Kristen Abbott Bennett
Kit Marlowe (1564-1593)
Today we’re going on an internet scavenger hunt to learn what we can about Christopher, aka “Kit” Marlowe. You’re going to start with our website and then explore online resources that we’ll be using throughout the class. You may download a Word document of these instructions from eLearn in order to submit your assignment.
First, surf around on the class website and learn what you can about Marlowe’s biography from last semester’s contributions.
- Look at the “Social Networks” presentation, then choose one figure who interests you and google their relationship with Marlowe. What did you learn? Include a note and the link to the site you found below.
- After reading through the Conspiracy theories and Anti-Conspiracy theories pages, choose theory that interests you and go see if you can find out anything new. What did you learn? Include a note and the link to the site you found below.
- Check out the Espionage pages. Can you find another article that discusses Marlowe’s (likely) career as a spy?
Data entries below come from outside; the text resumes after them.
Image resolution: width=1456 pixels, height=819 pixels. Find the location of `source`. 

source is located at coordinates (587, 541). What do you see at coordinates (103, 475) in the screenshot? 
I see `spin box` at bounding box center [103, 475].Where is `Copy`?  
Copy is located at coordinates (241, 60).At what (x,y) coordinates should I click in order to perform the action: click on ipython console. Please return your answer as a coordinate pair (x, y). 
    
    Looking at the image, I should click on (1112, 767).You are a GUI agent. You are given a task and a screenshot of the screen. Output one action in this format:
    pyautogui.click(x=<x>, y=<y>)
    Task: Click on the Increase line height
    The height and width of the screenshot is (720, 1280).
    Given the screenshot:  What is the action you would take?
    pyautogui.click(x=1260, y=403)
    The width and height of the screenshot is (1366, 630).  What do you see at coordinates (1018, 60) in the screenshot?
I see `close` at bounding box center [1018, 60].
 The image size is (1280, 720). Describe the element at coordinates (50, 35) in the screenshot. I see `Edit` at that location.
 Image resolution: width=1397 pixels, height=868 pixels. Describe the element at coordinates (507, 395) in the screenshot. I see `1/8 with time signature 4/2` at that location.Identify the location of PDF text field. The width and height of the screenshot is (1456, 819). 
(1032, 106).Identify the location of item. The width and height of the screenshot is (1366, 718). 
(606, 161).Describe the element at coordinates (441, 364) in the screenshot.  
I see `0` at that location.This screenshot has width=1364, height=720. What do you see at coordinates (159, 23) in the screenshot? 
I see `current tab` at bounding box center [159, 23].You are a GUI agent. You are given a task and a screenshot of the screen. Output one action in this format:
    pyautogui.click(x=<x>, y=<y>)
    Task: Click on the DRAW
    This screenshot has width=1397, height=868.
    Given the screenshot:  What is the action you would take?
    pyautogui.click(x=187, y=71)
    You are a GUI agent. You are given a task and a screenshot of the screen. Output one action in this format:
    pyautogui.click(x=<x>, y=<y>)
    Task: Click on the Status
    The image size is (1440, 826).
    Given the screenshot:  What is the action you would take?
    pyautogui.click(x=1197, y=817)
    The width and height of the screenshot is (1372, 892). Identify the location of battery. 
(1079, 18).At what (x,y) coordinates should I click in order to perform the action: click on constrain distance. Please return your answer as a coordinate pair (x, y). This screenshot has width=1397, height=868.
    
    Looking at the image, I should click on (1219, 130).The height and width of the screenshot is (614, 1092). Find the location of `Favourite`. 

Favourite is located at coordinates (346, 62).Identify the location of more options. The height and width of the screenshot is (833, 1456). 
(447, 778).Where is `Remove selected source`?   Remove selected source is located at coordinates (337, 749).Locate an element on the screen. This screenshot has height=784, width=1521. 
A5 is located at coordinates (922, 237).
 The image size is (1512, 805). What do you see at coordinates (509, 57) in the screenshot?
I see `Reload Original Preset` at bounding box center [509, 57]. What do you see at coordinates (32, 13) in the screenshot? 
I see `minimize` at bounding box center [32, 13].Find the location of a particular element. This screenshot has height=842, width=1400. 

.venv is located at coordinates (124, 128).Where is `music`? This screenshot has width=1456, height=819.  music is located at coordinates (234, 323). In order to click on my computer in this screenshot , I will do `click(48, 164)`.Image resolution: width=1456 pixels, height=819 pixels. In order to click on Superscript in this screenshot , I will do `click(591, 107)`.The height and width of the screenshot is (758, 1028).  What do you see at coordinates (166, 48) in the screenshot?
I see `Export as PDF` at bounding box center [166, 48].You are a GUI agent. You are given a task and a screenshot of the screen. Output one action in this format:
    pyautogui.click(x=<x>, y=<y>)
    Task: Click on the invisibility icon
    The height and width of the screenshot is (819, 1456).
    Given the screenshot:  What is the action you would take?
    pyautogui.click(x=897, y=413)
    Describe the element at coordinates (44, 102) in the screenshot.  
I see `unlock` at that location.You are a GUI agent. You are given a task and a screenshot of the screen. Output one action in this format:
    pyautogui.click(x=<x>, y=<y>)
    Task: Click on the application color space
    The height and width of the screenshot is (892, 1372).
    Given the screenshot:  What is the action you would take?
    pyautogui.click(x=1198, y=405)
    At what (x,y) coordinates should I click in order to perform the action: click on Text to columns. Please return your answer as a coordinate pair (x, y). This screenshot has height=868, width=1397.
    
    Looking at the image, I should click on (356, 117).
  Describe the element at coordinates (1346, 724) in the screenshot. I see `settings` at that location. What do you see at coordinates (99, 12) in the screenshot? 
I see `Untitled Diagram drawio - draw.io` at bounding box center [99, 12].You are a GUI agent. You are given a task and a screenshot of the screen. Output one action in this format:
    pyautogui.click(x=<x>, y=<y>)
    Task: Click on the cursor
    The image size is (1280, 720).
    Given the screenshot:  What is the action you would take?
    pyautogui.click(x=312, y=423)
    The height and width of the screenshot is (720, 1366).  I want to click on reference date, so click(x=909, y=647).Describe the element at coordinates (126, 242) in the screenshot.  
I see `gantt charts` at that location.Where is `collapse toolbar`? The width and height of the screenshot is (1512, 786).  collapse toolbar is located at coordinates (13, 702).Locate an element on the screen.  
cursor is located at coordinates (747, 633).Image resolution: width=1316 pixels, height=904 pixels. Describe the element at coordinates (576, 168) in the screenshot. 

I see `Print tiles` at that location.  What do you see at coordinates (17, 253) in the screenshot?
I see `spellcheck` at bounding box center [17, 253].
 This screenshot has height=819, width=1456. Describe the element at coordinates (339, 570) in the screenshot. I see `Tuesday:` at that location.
Learn about frequently used online resources by checking them out and figuring out how they work. Use the Digital Resources page on the website (a submenu of “About”) to find the following sites. Plus, find the information requested.
- EMED: The Digital Anthology of Early Modern English Drama
Go to the site and find one of Marlowe’s plays (pref. not the first that comes up) – tell me a bit about the publication date and known performance history.
- ESTC: The English Short Title Catalogue
Play with the search boxes. Search for variants on Marlowe’s name. What’s the most interesting work you found? Why was it interesting?
Find one work of Marlowe’s that you couldn’t find elsewhere. Describe how Luminarium presents the work you chose. When was it published? Original or modernized spelling?
Find one image dated during Marlowe’s lifetime that interests you.Why is it interesting? Save it and then copy and paste it in here.
- EEBO-TCP Keywords in Context
Choose a keyword (person’s name or work) that you discovered today and see how many times it shows up in the Early English Books Online Database and note what year range it spans. You’re also welcome to share a screen capture here.